11 agosto 2008

Ciclos variables y corrientes inmutables.

La vida, dijimos por acá, es un subibaja. Una especie de biorritmo (no es una genialidad encontrar un parecido entre A y B cuando B ya había sido pensado aprovechando la analogía de "ciclo", como series cartesianas de A; pero hoy no me reten que estoy de buen humor) con gráficas más o menos senoidales, desarrollándose al mismo tiempo y que pueden coincidir en algún punto alto, medio o bajo.

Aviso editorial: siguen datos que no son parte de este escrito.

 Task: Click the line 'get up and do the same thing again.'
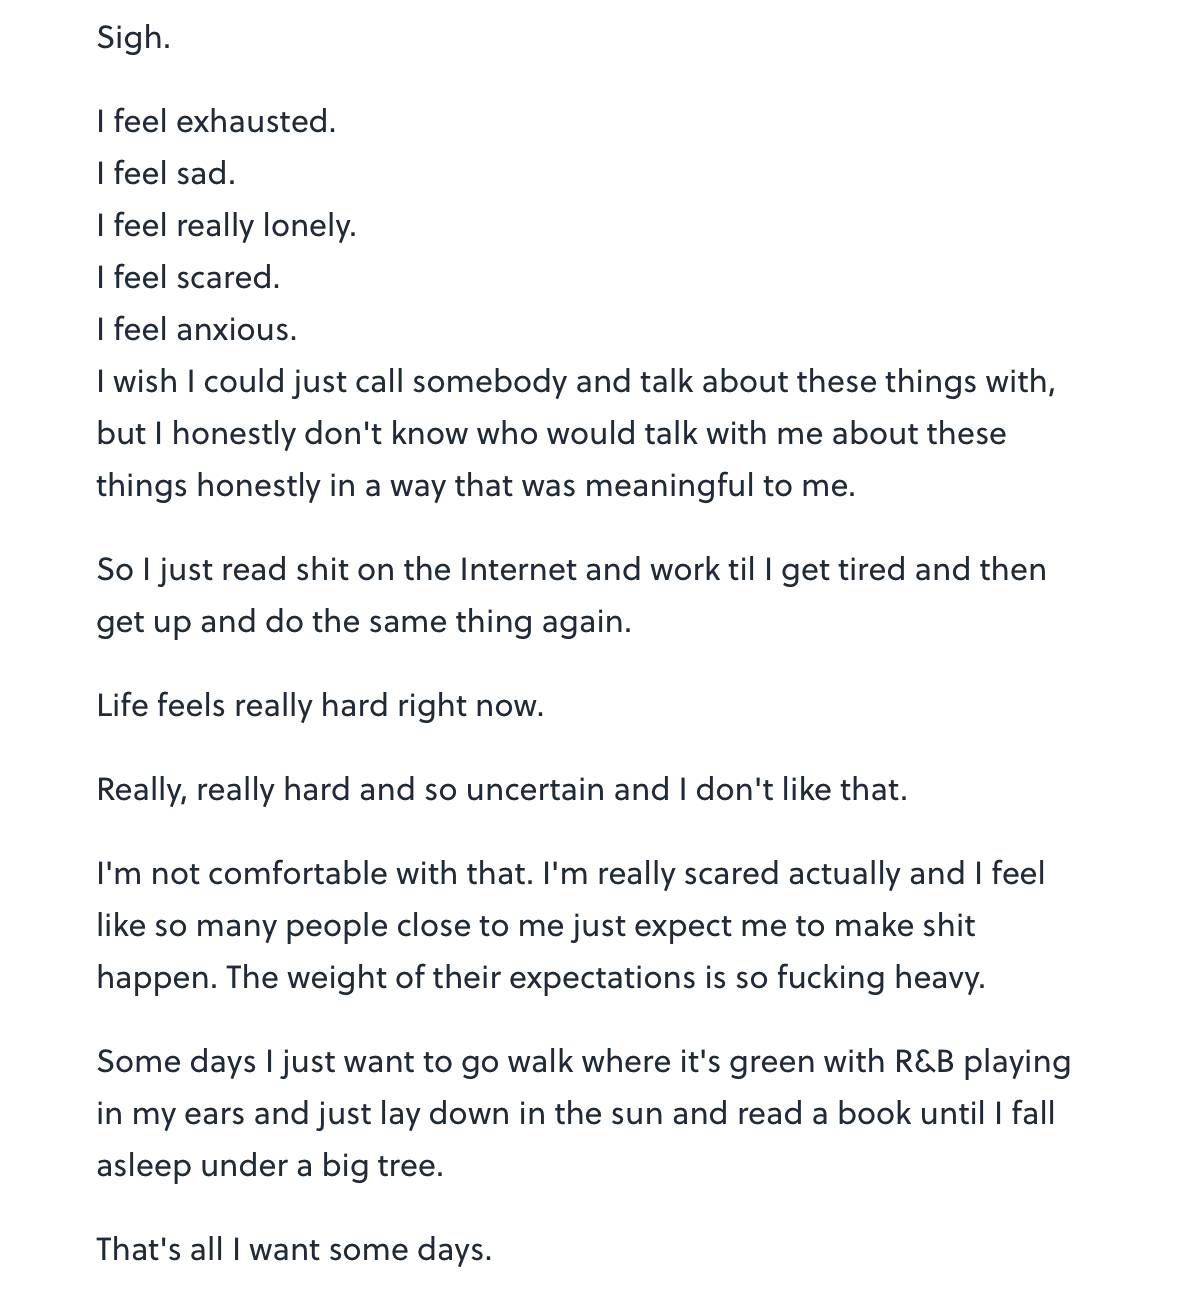tap(364, 622)
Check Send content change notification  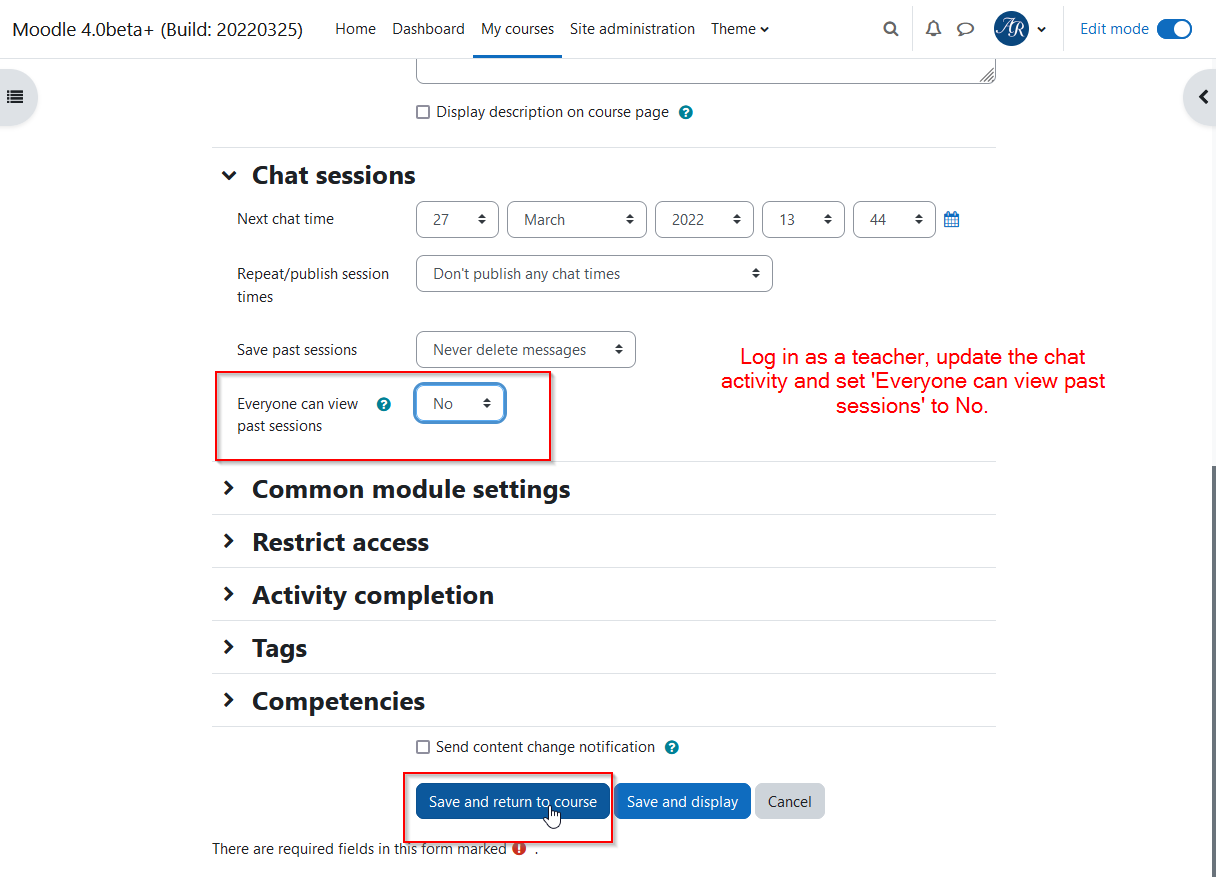pyautogui.click(x=423, y=747)
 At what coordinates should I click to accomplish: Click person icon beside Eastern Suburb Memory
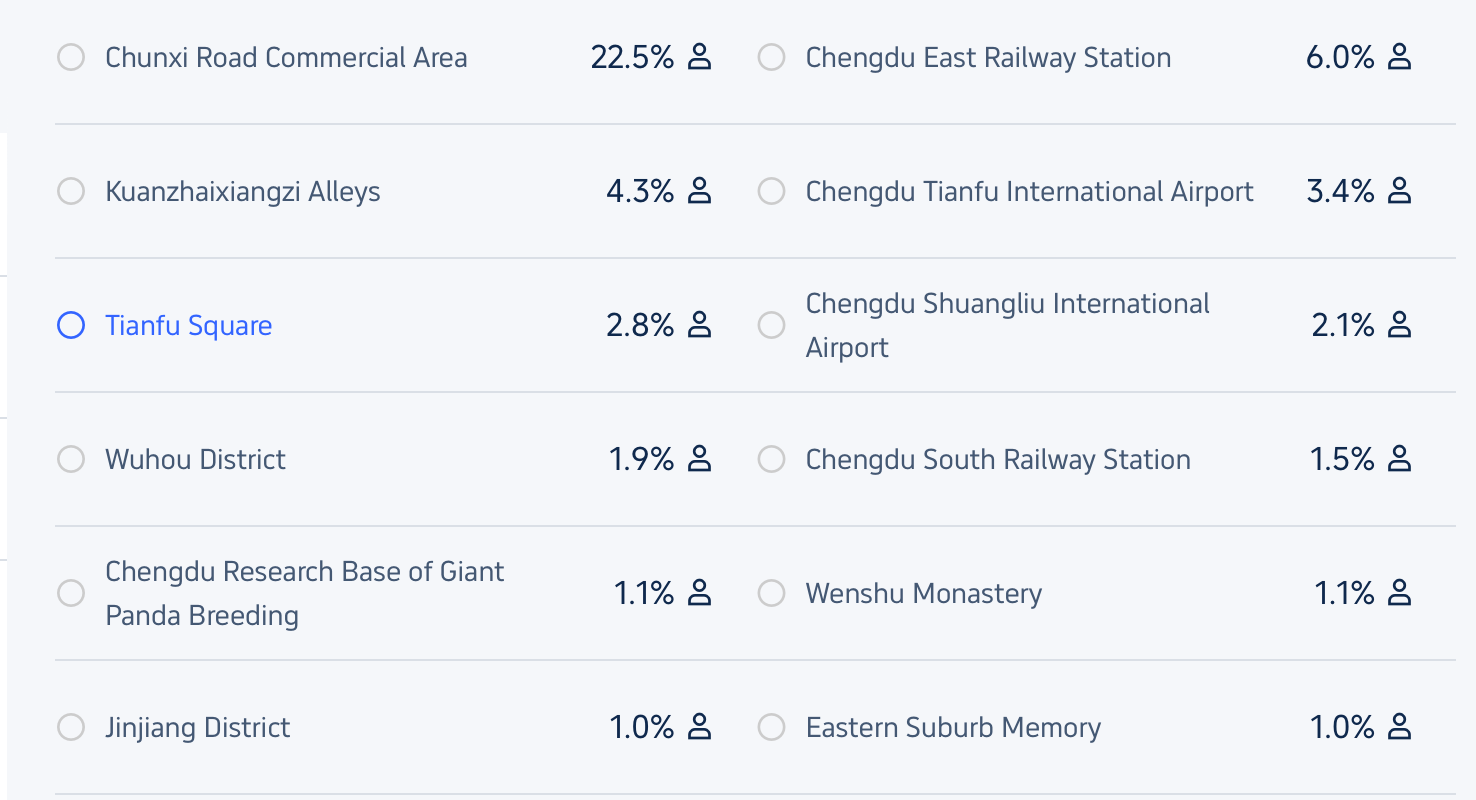click(1400, 727)
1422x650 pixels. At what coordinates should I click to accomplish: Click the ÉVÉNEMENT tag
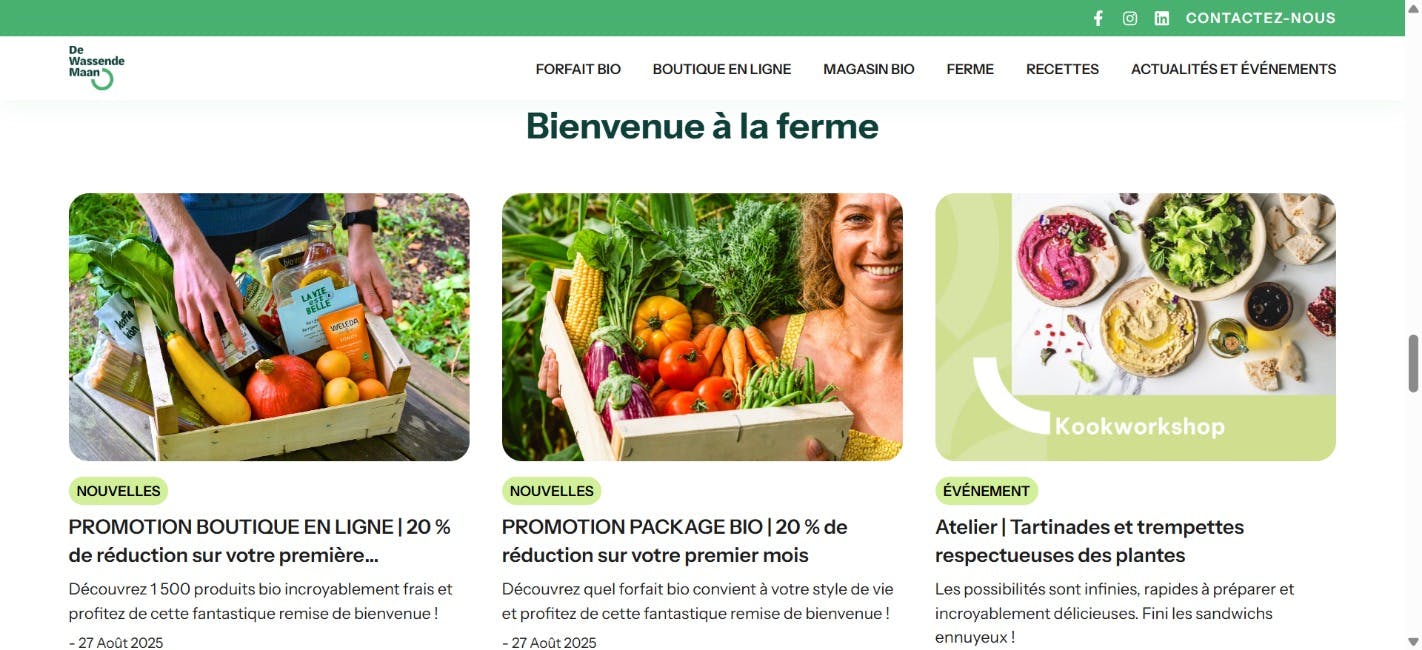(x=986, y=491)
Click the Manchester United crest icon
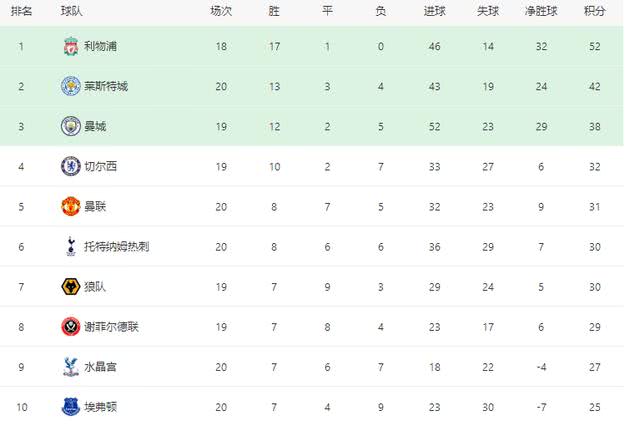This screenshot has height=426, width=640. [x=71, y=206]
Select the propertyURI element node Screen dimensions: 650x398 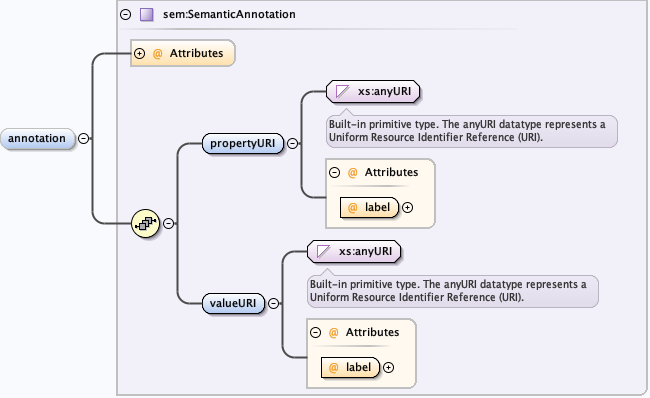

Olvidándonos pronto de la pavada del biorritmo -que usé apenas como una imagen mental- vamos al grano: en el día a día de mi vida tengo siempre abiertos unos veinte o veinticinco temas en diferentes etapas y que me van ocupando el día. Los hay de largo trámite (la vida misma es un largo y complejo trasiego que incluye todos los demás -otros más para los creyentes en la vida después de la muerte, pero no es mi caso-) y están los inmediatos que requieren perentoria resolución ("¿Qué vamos a comer esta noche?"). También están los ajenos, esos de los que a veces somos parte ineludible (de los que puedo ser "parte eludible" me esfumo siempre que puedo, porque de los entierros en los que no poseo vela aprendí a rajarme hace rato).

Este fin de semana algunas cuestiones de largo aliento, para mi sorpresa, coincidieron en darme buenas noticias, algunas largamente anheladas. No hay tesoros encontrados ni loterías ganadas repentinamente, ni un tío me dejó una fortuna. No, apenas cosas que les pasan a otros y que me hacen feliz.

Las noticias hicieron que mi almuerzo dominical (croutons untados con paté de higado con cebolla de verdeo*, otros con puré de berenjena a la pasta de sésamo y ajo, más empanadas de verdura al horno -todo hecho en casa-) lo disfrutara con una alegría distinta.
Me sentí incapaz de desear nada más. Pleno, consciente de que lo mucho o poco que uno tenga no depende de las cosas ni los objetos: podría sentirme mal pensando en todas las cosas que no están bien en mi vida (trabajo, distancias, desarraigos) pero no pude. Como un burgués que mira su chalet en el country, así me sentí. Y sin culpa alguna, como corresponde.

Ya habrá tiempo para sentirse mal.

Me lo dijo el biorritmo.

-----------------------------------------------------
(*) Aprendí, para este plato, a hacer una mayonesa ¡con leche! y aceite. Ideal para los que tienen problemas con la albúmina del huevo, el colesterol de su yema o sufren de terror a la escherichia colli. Sabe prácticamente igual y si se hace con leche descremada tiene menos calorías (pero no ponerse contento: en cuanto uno sabe esto... ¡come más!).